[Try it]
If a line below includes the string "size", copy it.

[Records shown]
*** Block opens ***

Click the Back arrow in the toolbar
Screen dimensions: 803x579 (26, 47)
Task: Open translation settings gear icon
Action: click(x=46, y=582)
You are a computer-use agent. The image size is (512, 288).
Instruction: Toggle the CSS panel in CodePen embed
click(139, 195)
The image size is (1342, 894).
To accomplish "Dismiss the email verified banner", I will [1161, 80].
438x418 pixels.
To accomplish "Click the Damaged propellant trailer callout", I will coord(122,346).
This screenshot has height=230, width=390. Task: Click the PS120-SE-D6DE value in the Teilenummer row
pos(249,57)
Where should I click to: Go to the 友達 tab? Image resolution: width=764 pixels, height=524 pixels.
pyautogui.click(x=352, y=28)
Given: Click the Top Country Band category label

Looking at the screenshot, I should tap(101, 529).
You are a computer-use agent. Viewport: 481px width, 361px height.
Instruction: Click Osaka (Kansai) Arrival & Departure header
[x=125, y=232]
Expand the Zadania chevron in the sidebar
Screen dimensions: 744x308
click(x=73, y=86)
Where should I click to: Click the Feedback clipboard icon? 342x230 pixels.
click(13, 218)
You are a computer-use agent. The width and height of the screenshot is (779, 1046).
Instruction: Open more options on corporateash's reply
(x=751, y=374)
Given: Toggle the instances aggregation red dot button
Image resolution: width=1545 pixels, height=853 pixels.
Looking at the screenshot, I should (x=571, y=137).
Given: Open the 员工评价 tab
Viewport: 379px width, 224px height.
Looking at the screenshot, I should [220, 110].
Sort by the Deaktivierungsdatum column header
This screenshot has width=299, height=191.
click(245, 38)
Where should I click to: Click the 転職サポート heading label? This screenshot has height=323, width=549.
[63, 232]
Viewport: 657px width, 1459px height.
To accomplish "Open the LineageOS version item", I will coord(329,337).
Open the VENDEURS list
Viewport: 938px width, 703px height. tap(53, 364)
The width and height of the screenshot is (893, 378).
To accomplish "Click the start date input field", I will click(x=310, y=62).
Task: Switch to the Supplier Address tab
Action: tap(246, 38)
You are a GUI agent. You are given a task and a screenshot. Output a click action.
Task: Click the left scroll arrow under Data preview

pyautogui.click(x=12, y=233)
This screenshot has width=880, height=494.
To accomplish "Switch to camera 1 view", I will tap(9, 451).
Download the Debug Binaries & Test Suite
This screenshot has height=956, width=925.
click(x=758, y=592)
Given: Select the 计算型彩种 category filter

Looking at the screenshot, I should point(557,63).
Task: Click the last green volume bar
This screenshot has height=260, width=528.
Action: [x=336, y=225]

*** Block closes ***

[Solution for this problem]
You are a computer-use agent. The image size is (512, 288).
The image size is (1342, 894).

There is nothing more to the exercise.